1) An Isaac quote: "I can smell stop signs. They smell like roses. RED roses".
2) Work from home is a good thing this week. I'm already feeling more positive about things, and hey, things are happening too. One of the reasons I'm working from home (aside from the fact that I was unable to physically push the "buy" button on the plane ticket - I just COULDN'T) is that "The Man" at the work site shut us down.
See, we're all consultants, and the space we're in in temporary until June (and I may not be there then). They didn't get us desk phones, we don't have name plates, and we don't have computers. We were told to use our own, and we'd have desktops when we moved, eventually, though we ordered a dozen to cover, and they were going to arrive "any moment". So in the meantime, we were to use the wireless with our own laptops. Which didn't actually REACH to our space... so we improvised and plugged into the live jacks under our desks. For 6 weeks.
And last week, a network guy found out, and flipped his lid: "we're compromising network security" and he was going to send some sort of "remote self destruct" message to our computers if we didn't disconnect immediately. Now, of course, if such a self destruct signal was even possible, it would be transmitted every second of every day to every computer on the internet from hacker internet cafes in the former Soviet Union. The threat was lame, but the intent was real. Gotta disconnect. So where were our desktops after 6 weeks? The PO was still sitting on the CIO's desk unsigned.
This came down mid-week, and I suggested that since we don't have computers and can't get on the network locally, we could either fly in and dial in from our hotel rooms, or have an expense-free work from home week. He went for the work-at-home option.
And no sooner did we agree on that, then late Friday, the network/desktop swat team descended on our workspace... and installed computers. I just can't make this stuff up.
3) Anyway, the search for local work is well underway. Being home is wonderful, even if my hotel has a benihana-style teppanyaki grill right next door. It's great just to spend time in the house, with the family... holding conference calls with my dog on my lap... Isaac has been glued to my side, just wanting to be around me. Lots of shoulder rides and more than a few cuddles. Bella's also pretty thrilled. To say nothing of how nice it is to be around my dear Pamela too.

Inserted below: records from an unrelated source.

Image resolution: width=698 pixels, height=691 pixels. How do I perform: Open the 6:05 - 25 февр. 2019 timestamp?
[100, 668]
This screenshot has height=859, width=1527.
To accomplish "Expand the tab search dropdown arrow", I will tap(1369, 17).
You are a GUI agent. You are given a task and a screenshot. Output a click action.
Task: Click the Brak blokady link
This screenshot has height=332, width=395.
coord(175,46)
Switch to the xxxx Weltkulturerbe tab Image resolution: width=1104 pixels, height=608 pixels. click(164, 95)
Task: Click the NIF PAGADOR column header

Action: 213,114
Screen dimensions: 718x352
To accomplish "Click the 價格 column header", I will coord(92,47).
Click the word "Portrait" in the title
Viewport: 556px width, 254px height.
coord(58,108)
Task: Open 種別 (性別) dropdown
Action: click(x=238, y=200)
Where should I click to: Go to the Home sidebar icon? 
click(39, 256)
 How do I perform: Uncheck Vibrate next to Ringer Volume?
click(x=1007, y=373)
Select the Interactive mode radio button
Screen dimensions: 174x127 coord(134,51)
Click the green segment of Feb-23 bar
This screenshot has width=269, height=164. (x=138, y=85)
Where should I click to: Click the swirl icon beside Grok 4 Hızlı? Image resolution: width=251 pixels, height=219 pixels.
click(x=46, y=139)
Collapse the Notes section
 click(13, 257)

4) Was out last night with the Avengers at the residence of a guy with the St Paul Chamber Orchestra. Loved hearing orchestra stories... They combine good "road warrior" tales with "I'm an expert and they're idiots" anecdotes, as well as a lot of gear talk. I heard about cuban cigars being packed into the bell of a french horn, diva conductors who play the same program during every visit, and the nightmare of playing in one-off "period instrument ensembles" with authentically flat tuning.
My favorite was a long anecdote that I can't do justice to: The orchestra was playing at the Mayo clinic, and was doing a program of "difficult" 20th century stuff. They were launching into a 20 minute Alban Berg piece that our guy described as sounding "like the orchestra is warming up and tuning, and getting louder and louder for 20 minutes, until is just stops cold". In the front row was a man who had been wheeled in, who had been bandaged from head to toe, so we're guessing burn ward. He's sitting there in this sonic assault, as the crescendo builds and builds and builds, and it gets to FFFF and there's a sudden grand pause. And in the silence, the guy in bandages exclaims to his friend:
"THIS MUSIC IS MAKING ME ITCH".
The orchestra was barely able to finish the piece - everybody was just in hysterics. And it made me recall those many years of going to see that orchestra in the late 1970s, listening to "difficult" pieces by Cage, Xenakis, Berg, Schoenberg, and others, and it's a wonder I still like music, I think.